Zintl phase Mg₃(Bi,Sb)₂-based materials have garnered significant interest in recent times due to their potential in room-temperature thermoelectric applications. Recently, bulk n-type Mg₃(Bi,Sb)₂ alloy materials with high thermoelectric performance have been extensively studied. However, achieving reliable n-type conduction in thin films of these materials remains a challenge due to the formation of negatively charged Mg vacancies. Herein, we report the successful growth of n-type Mg₃Bi_2−xSb_x based composite films by incorporating additional Mg through co-sputtering. The impact of sputtered power and deposition temperature on the thermoelectric properties and conduction behavior of single-sputtered thin films was thoroughly investigated. Experimental results, including X-ray diffraction analysis and transport properties characterization, reveal that increasing sputtering power and deposition temperature yield p-type Bi-rich Mg₃(Bi,Sb)₂ thin films. Besides, n-type conduction is achieved by co-sputtering with Mg by forming a Mg-rich region within the Mg₃Bi_2−xSb_x thin film.
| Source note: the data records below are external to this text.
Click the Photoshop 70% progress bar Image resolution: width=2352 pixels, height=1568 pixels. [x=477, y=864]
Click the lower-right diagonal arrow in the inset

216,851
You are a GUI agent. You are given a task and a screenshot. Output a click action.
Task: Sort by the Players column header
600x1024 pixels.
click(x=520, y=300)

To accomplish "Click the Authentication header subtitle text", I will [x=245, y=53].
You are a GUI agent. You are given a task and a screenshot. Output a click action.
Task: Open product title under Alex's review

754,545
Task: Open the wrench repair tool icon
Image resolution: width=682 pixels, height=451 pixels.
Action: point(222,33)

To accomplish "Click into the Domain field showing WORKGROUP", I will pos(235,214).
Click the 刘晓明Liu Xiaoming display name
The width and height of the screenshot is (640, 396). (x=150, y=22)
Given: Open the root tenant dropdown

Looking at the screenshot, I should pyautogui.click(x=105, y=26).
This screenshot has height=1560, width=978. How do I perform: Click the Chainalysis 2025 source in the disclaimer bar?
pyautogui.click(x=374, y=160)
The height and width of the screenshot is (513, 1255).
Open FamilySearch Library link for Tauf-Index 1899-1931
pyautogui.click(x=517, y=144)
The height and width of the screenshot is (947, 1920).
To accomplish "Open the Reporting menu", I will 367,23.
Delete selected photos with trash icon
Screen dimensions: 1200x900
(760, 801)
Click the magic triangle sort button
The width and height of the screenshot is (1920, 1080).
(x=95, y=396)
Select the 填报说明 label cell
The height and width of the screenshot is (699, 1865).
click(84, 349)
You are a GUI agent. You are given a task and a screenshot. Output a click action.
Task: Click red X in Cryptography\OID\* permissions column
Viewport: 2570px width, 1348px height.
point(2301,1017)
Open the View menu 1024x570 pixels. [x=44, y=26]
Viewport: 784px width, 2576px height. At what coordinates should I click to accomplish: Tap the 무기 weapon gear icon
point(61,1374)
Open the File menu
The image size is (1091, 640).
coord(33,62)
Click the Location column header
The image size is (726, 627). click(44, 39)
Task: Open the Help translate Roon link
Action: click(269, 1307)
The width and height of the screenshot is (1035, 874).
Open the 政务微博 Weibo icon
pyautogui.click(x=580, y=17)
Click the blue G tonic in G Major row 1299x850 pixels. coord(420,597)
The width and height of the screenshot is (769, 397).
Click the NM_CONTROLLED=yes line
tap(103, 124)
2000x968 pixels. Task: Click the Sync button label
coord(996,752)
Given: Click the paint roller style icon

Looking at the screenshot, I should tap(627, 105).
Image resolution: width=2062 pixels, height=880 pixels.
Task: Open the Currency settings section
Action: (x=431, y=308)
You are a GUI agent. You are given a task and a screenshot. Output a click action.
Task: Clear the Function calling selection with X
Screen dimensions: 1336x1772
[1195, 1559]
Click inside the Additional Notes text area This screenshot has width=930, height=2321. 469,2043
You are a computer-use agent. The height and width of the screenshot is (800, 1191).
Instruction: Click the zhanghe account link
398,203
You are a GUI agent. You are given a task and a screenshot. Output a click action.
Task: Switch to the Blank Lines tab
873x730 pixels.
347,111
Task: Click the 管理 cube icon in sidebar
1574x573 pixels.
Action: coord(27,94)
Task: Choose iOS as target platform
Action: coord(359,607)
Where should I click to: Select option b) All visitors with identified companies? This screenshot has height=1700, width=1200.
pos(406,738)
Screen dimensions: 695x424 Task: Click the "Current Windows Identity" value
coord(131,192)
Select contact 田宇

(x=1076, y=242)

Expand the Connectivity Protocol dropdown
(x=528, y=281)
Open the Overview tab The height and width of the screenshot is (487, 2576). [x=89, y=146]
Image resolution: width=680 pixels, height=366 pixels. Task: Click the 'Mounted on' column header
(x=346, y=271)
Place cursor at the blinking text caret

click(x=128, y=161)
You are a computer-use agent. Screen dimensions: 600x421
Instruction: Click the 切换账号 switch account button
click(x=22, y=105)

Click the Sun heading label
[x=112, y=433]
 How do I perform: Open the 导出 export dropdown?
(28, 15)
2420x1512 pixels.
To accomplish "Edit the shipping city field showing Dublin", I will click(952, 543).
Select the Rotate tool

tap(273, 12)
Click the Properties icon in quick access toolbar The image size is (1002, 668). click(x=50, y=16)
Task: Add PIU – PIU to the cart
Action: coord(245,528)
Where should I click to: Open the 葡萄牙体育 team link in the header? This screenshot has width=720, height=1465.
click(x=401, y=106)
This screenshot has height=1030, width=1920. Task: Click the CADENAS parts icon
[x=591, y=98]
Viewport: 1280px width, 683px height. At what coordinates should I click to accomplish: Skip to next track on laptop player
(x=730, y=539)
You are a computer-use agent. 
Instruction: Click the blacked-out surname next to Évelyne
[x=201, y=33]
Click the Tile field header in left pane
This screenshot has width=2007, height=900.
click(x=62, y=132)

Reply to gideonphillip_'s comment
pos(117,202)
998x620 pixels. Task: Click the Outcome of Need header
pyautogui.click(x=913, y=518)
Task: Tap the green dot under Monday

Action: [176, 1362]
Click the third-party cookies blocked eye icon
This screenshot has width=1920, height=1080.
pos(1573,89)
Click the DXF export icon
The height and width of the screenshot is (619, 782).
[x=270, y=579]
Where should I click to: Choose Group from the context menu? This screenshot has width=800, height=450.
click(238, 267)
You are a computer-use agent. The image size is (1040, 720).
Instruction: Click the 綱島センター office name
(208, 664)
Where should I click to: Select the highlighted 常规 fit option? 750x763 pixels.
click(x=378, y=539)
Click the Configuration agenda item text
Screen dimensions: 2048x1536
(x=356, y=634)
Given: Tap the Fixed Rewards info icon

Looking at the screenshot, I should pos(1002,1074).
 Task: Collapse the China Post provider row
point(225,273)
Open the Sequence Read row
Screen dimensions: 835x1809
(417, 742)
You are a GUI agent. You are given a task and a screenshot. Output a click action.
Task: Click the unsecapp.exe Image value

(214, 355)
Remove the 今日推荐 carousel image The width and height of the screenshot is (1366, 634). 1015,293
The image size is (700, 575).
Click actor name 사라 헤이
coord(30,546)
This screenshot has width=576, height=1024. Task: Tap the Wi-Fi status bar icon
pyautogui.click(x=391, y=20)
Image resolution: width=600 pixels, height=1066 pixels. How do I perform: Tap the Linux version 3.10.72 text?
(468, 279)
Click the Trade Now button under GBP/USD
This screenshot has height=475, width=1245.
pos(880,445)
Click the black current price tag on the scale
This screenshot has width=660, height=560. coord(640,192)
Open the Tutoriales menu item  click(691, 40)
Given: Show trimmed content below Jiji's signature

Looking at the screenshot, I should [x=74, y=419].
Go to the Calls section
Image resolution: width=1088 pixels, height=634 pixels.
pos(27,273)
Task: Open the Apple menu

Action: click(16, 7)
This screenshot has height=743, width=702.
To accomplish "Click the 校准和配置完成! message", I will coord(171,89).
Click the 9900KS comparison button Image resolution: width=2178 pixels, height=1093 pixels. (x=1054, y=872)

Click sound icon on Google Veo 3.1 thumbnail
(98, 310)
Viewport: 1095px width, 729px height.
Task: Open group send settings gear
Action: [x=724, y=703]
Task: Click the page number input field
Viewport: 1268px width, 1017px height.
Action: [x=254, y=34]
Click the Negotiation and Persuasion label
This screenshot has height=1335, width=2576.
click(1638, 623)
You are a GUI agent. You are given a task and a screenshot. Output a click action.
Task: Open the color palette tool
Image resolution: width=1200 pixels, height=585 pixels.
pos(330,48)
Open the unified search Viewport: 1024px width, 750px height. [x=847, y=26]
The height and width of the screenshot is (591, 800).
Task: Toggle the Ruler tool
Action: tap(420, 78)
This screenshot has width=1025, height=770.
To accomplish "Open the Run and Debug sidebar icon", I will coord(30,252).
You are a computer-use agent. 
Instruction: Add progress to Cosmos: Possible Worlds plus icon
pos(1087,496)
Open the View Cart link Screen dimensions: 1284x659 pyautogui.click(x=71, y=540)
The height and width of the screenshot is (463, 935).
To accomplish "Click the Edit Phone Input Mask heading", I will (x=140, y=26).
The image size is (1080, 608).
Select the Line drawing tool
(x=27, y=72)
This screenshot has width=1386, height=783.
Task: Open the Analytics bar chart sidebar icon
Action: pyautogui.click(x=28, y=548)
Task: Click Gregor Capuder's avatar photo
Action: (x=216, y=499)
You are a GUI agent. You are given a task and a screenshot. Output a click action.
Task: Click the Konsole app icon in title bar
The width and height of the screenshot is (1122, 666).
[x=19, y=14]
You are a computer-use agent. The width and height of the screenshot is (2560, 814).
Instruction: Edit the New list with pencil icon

The resulting Mg₃Bi_2−xSb_x composite film demonstrates a high Seebeck coefficient of −375 μV K⁻¹ at 373 K, leading to a maximum power factor of 132 μW m⁻¹ K⁻² at the same temperature. Our research examines the key role of Bi or Mg concentration in finely tuning the conduction properties of Mg₃Bi_2−xSb_x-based thin films. This progressive-edge investigation promises to unlock new avenues for the utilization of Mg₃(Bi,Sb)₂ thin films in developing low temperature thermoelectric applications.